10/10/2008 (modifier)
Par Erik
Note: 2/5
Couverture de la série Kilt le Picte
Kilt le Picte

La lecture des aventures de Kilt le Picte n'a pas été aussi désagréable que cela surtout au niveau du dessin. Il est simplement dommage que le scénario soit si mince. Par ailleurs, il n'y a qu'une trentaine de pages ce qui laisse peu de temps pour développer une certaine psychologie des personnages. On évolue dans le monde celtique, des druides, des fées et des lutins. La magie et le fantastique occupent une large place mais leur introduction paraît presque artificielle. Bref, cela manque singulièrement de subtilité avec un traitement trop linéaire. La série ne compte que deux tomes. Son auteur l'a abandonné pour vivre d'autres passions en Nouvelle-Zélande.

09/10/2008 (modifier)
Couverture de la série Rapport sur les aveugles
Rapport sur les aveugles

Il arrive parfois qu’il y ait un certain décalage entre la qualité intrinsèque d’une œuvre, et le plaisir que l’on retire de sa lecture. Ici, ce décalage est tel qu’attribuer à cet album une note qui ne soit pas injuste a vraiment été un casse-tête. En effet, si je ne peux nier la qualité d’écriture du scénario (adapté de la nouvelle éponyme d’Ernesto Sabato) je dois avouer que je n’ai aucune attirance pour le sujet qu’il aborde, à savoir la folie. J’ai donc entamé ma lecture avec un dégoût progressif, à mesure que je comprenais à quel genre d’histoire j’avais à faire. Ceci m’empêche donc d’avoir sur ce one-shot le regard qu’il mériterait peut-être. Alors de quoi s’agit-il ? D’un homme, persuadé que les aveugles font partie d’une société secrète et souterraine qui dirige le monde. Obsédé par cette pensée paranoïaque, il décide de mener sa propre enquête, qui devient rapidement une descente aux enfers. N’ayant pas lue la nouvelle de Sabato, je ne sais si l’adaptation lui est fidèle ; d’après la préface de Carlos Sampayo, il semblerait que ce soit le cas.

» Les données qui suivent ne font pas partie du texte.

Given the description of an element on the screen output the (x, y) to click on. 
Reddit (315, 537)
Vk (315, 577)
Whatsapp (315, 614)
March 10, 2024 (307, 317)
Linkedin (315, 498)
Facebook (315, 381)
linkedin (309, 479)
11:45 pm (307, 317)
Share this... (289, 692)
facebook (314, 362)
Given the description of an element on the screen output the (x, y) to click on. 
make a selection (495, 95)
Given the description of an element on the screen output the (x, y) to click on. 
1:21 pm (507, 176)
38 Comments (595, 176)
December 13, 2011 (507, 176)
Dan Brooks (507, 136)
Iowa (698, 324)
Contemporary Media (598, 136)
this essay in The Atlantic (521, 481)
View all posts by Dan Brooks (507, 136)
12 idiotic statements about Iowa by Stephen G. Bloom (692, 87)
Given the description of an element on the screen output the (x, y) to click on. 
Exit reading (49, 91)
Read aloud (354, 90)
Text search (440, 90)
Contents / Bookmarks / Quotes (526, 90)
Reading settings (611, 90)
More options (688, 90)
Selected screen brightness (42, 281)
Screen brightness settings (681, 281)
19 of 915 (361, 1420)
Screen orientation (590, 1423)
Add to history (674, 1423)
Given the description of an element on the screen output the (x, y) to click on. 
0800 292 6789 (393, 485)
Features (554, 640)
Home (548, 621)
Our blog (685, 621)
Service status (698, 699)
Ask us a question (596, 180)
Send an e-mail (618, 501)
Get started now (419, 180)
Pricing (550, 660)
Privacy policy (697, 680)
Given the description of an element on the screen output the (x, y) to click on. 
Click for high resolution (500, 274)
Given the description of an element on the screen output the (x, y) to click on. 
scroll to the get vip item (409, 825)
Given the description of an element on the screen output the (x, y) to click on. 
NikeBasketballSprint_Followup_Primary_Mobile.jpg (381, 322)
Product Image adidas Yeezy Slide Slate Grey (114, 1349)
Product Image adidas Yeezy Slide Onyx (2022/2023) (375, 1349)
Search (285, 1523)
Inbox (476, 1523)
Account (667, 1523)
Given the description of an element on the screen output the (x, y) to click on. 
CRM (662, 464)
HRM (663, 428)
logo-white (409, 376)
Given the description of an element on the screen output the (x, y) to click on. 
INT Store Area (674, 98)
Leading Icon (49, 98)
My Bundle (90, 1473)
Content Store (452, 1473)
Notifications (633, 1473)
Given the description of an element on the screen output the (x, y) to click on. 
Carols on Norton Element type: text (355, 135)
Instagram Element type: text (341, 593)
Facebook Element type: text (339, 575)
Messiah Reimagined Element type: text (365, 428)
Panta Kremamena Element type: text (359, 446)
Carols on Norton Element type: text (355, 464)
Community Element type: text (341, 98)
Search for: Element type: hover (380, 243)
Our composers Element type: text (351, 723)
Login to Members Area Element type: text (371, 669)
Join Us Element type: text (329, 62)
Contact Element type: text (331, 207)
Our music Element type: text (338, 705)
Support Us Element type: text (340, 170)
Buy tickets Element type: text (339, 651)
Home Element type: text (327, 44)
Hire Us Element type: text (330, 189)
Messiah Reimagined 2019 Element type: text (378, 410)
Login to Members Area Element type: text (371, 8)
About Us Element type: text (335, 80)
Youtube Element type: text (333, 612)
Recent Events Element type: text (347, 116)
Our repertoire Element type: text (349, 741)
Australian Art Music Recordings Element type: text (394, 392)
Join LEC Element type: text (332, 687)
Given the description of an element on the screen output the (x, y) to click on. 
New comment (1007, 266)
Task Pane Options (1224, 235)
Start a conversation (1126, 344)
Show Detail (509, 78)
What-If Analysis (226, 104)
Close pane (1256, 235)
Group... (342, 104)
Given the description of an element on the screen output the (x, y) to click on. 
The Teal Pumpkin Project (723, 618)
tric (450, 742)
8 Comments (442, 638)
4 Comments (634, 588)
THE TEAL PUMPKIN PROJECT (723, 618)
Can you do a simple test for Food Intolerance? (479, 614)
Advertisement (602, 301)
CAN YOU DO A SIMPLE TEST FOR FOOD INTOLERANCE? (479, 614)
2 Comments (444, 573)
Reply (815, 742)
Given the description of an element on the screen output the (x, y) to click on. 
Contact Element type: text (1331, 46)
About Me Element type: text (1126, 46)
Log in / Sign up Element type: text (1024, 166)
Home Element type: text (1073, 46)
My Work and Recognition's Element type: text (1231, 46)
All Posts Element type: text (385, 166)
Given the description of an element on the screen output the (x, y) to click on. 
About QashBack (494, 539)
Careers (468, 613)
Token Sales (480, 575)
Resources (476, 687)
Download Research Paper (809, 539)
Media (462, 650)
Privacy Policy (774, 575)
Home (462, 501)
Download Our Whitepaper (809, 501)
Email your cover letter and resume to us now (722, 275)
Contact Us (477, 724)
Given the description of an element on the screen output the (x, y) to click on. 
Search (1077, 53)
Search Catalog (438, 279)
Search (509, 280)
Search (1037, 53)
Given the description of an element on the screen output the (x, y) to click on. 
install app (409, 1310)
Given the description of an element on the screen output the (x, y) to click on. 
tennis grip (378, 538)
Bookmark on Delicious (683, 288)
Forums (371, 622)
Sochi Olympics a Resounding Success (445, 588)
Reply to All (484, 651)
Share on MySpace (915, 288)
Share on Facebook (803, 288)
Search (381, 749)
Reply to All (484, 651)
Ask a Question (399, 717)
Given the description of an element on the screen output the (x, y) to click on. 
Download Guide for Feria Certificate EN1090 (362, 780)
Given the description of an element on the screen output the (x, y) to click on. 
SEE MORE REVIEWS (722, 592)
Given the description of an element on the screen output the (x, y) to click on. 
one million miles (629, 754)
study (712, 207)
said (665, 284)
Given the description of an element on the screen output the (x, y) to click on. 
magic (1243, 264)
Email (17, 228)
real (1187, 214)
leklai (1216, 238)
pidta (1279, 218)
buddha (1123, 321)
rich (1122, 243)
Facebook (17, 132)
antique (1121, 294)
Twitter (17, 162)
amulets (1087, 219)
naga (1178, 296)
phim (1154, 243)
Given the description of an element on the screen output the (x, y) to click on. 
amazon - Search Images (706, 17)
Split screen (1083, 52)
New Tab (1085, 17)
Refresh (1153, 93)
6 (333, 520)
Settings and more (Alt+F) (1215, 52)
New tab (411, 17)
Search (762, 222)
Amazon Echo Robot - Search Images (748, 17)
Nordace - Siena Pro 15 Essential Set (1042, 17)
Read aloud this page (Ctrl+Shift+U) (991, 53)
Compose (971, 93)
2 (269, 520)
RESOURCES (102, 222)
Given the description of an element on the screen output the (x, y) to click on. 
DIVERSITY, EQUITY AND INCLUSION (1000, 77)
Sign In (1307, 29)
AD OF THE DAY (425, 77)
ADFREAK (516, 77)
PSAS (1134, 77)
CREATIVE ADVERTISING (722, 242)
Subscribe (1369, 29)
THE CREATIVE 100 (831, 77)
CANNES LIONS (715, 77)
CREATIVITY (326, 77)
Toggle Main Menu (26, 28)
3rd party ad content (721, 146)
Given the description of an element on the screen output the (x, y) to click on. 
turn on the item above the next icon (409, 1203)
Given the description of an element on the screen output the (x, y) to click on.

C’est donc cette histoire que je n’ai pas aimée. Il me semble qu'en plus, elle ne va pas très loin, n'apporte rien, malgré sa fin, qui intrigue un peu. Quant au dessin de Breccia, il s’apparente, pour moi, à l’expressionnisme, genre qui ne m’attire pas du tout. Utilisant plusieurs techniques graphiques (collage de papiers déchirés, aquarelles, etc…) dans une palette où le gris semble décliné dans toutes ses nuances, il suggère d’après l’éditeur la perception de la lumière par les aveugles ; je serais tentée d’ajouter qu’il symbolise aussi peut-être le chaos intérieur du narrateur. On sent la maîtrise technique, mais je n’accroche pas plus à ce style graphique qu’au scénario. Bref, me voilà bien embarrassée pour noter un album qui ne m’a absolument pas plu, malgré certaines qualités.